*** Selection

11 QMelch alludes many times to the Jubilee oracle in Isaiah 61: ‘… the LORD God has anointed me… to proclaim liberty to the captives (Isa.61.1, ‘proclaim liberty’, deror. being a quotation from Lev.25.10). The coming Melchizedek is to rescue his own people (? the sons of light, but the text is damaged here) from the power of Belial. There was to be a messenger of peace announcing to Zion ‘Your God reigns’, thus fulfilling Isaiah 52.7. The messenger was probably Melchizedek, but again the text is too damaged for certainty. He would be the anointed one prophesied in Daniel 9.25, but described in 11 QMelch as ‘anointed of the Spirit’, a conflation with Isaiah 61.1. The anointed one would instruct in the end times of the world16 and some people (the text is broken here) would establish the covenant, another Day of Atonement theme.

******
*** Information supplied

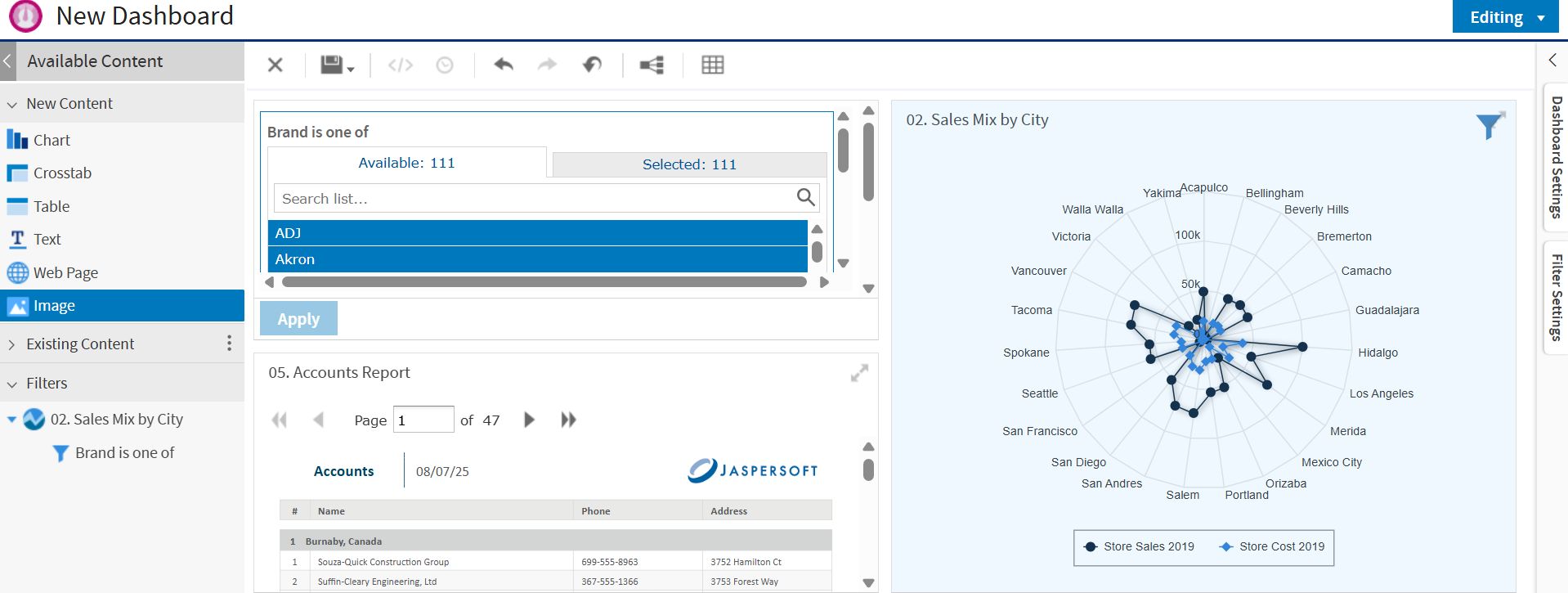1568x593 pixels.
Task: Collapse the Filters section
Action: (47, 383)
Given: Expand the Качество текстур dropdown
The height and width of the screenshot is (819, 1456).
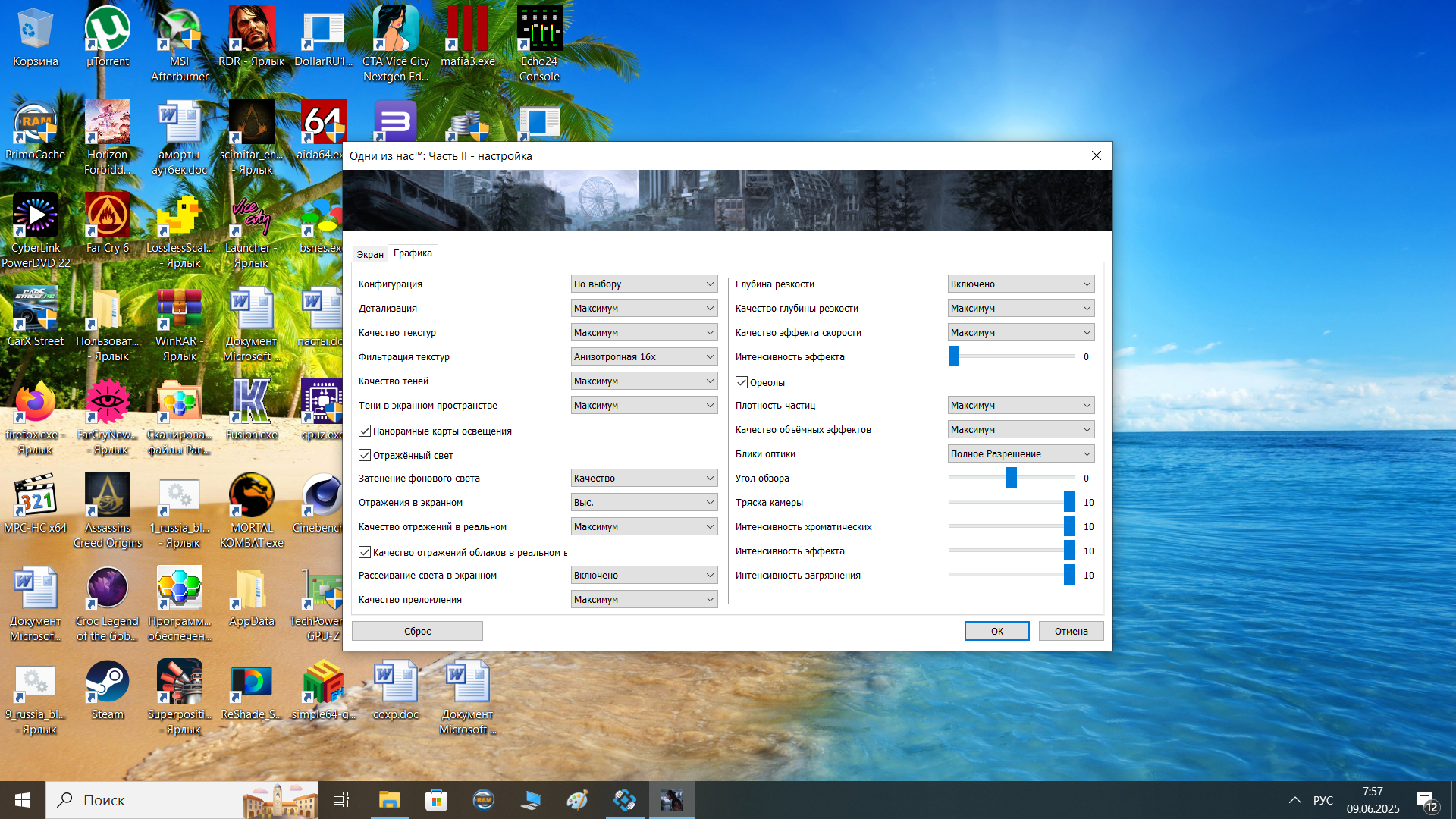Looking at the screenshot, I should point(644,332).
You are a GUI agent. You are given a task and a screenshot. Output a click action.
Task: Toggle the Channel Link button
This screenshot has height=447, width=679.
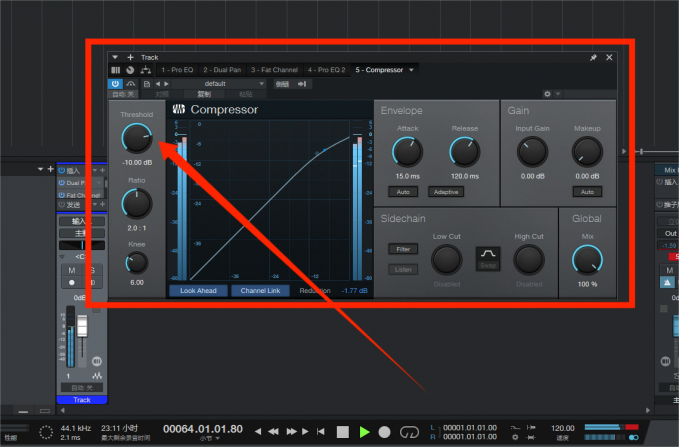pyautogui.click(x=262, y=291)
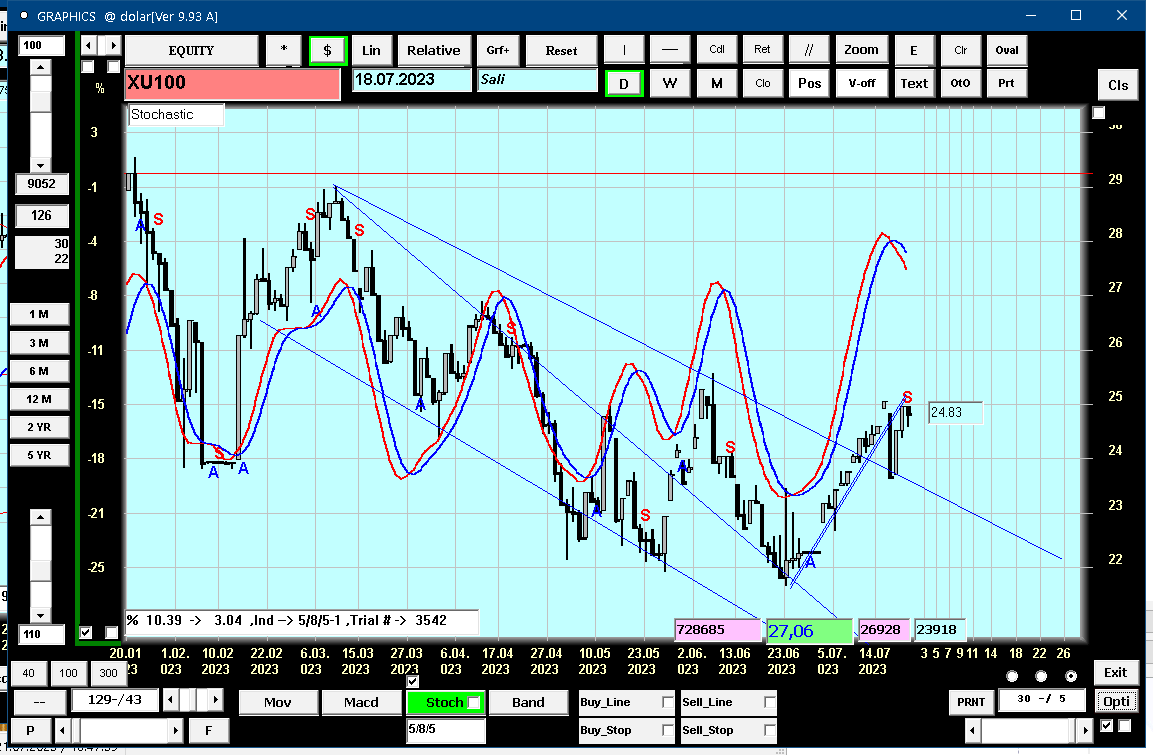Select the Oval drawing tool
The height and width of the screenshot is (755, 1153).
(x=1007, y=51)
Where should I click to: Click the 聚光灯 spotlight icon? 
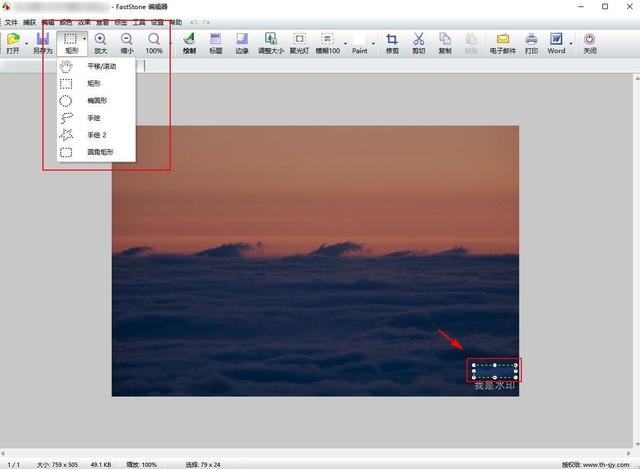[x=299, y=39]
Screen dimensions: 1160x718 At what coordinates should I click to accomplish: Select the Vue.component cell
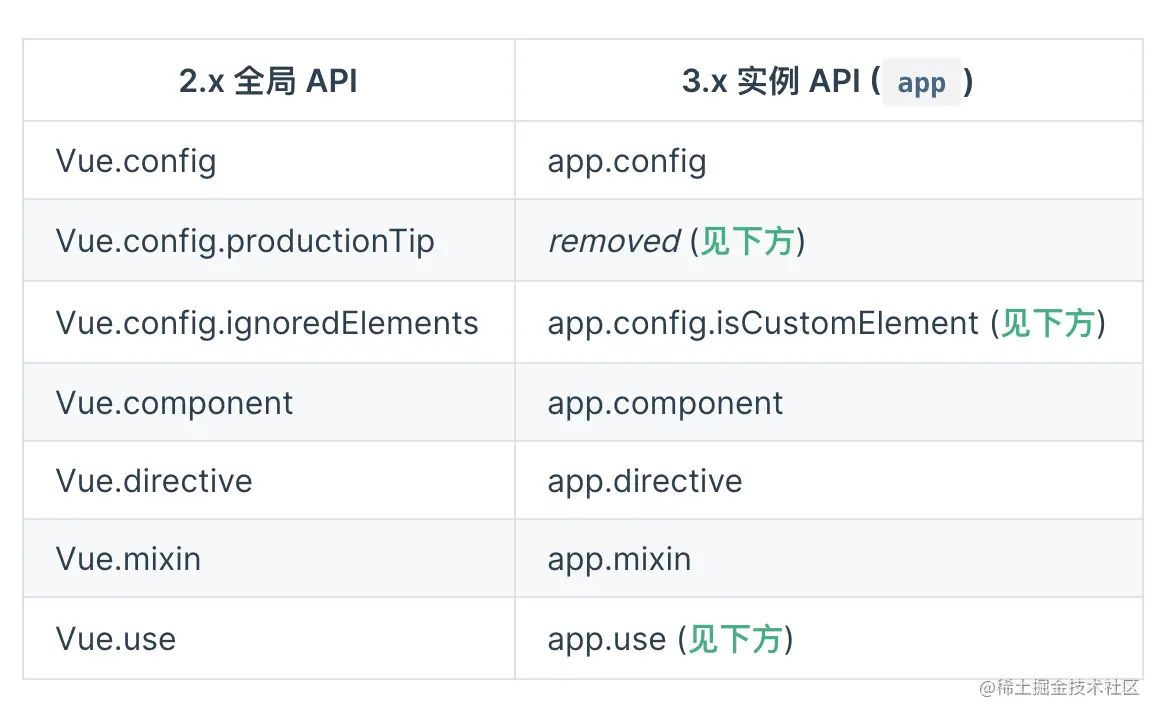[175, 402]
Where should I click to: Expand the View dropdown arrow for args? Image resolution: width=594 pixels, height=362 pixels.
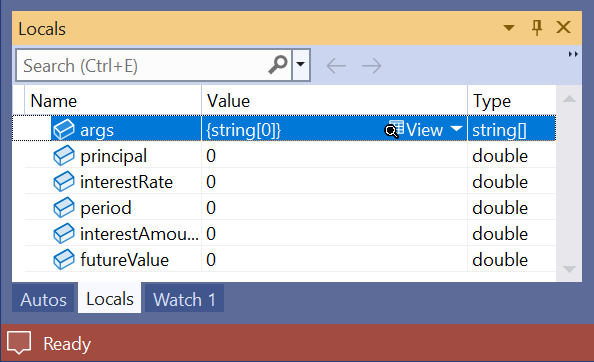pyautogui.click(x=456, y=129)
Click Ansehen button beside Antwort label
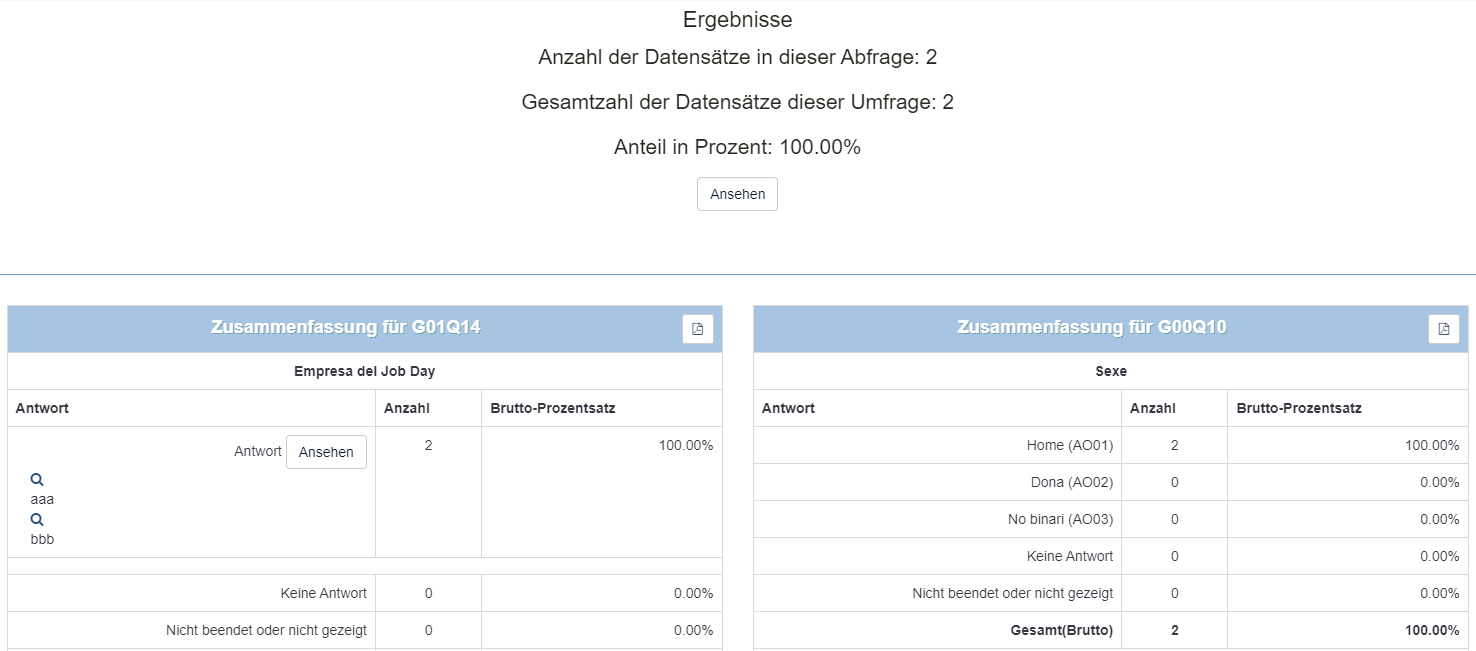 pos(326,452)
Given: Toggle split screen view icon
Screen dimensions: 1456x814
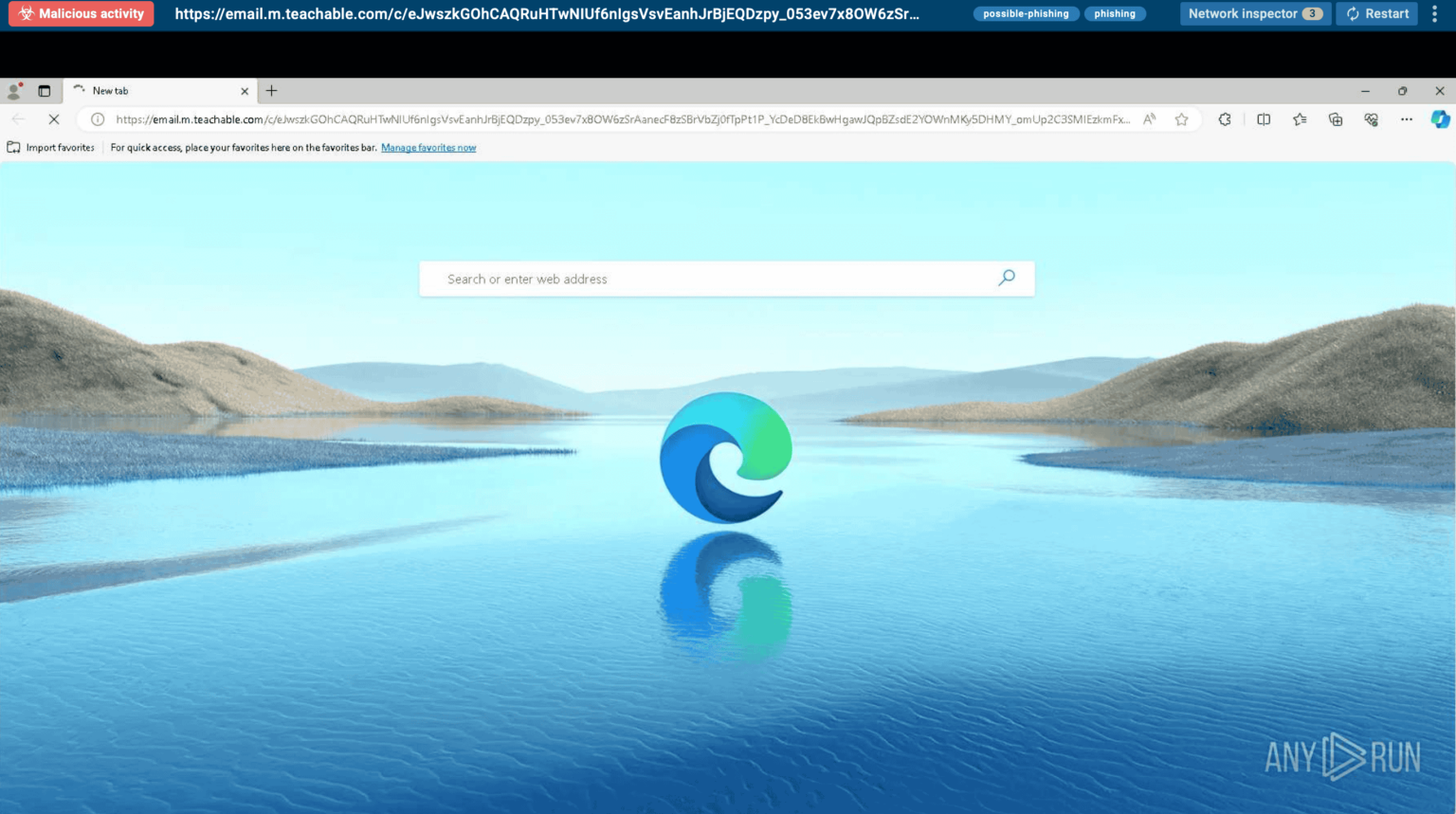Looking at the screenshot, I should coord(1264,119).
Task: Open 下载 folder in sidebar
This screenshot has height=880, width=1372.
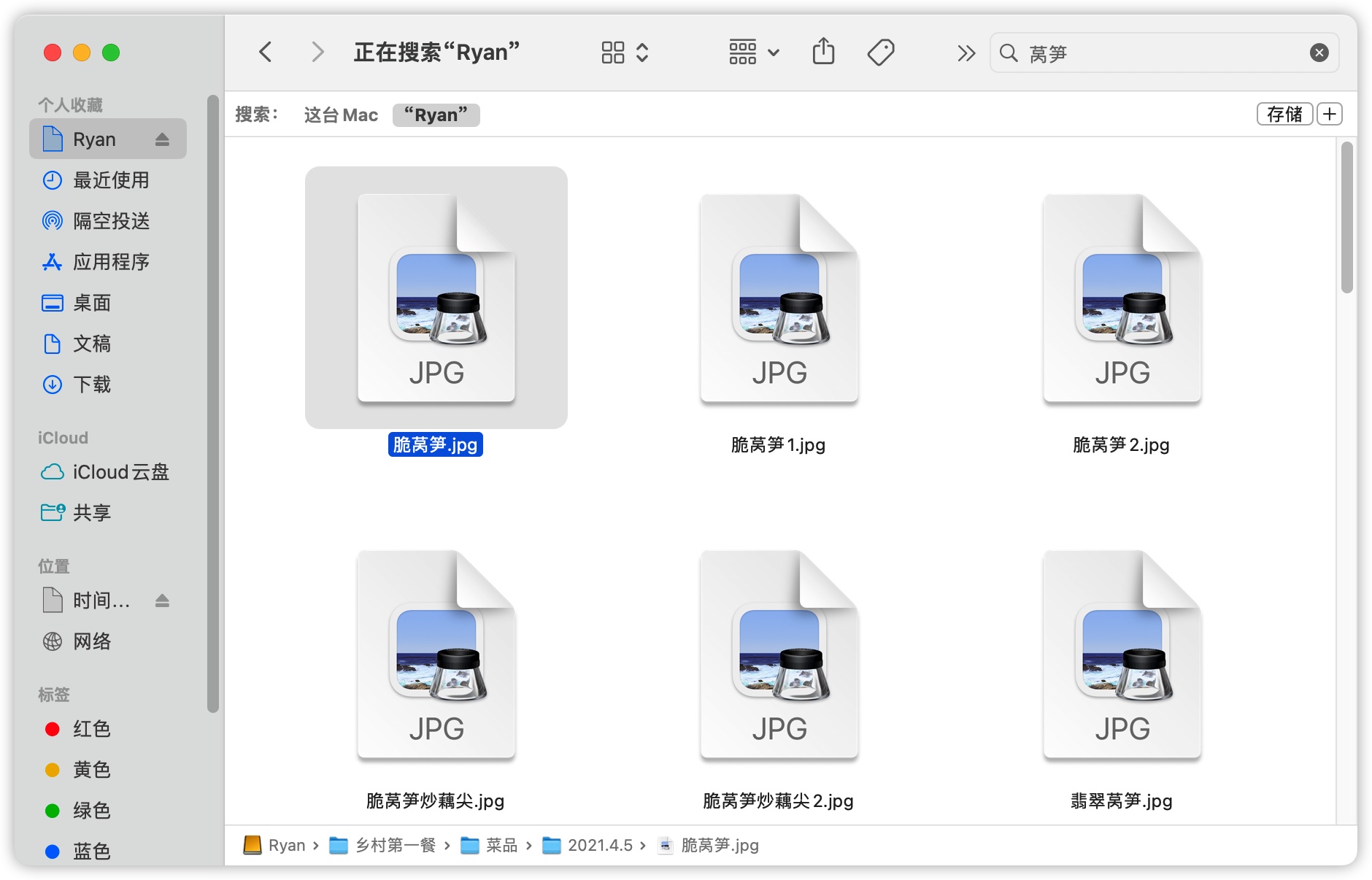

******

#### [To be done]
Continue the passage on the Melchizedek scroll from where it stops.

#### [Result for this task]
This gives the context for the opening scenes of the gospels. In the first week of the tenth Jubilee Jesus was baptised with the Spirit, which was interpreted as his anointing (Acts 10.38). After his time in the desert he returned to Galilee announcing ‘the time is fulfilled’ i.e. the tenth Jubilee is inaugurated and ‘Melchizedek’ is here, ‘the Kingdom of God is at hand, repent’, because the final Day of Atonement was also at hand at hand, ‘and believe the good news’ of the Jubilee release. Luke’s account of Jesus in the synagogue at Nazareth shows that he claimed to have inaugurated the final Jubilee; no other interpretation can be put on the claim to have fulfilled that day (Luke 4.21) the Jubilee prophecy in Isaiah 61 which was central to the Melchizedek expectations of the time. 17
The first miracle was an exorcism (Mark 1.21-26), setting one of his own people free from the power of Belial. He spoke of a woman bound by Satan and released her (Luke 13.16), of slaves to sin whom the Son could release (John 9.31-38). He forgave sins and illustrated his teaching with a parable of two debtors whose debts were cancelled (Luke 7. 41-48). The healing miracles restored to the community people who would have been excluded as ritually unfit: the disabled, the lepers, a woman who was bleeding. This was the great ingathering of the Jubilee. Jesus spoke of those who would inherit the earth (Mat.5.5) and at the Last Supper, he spoke of the New Covenant and of his blood poured out for the remission of sins (aphesis, the Jubilee word, Mat.26.28).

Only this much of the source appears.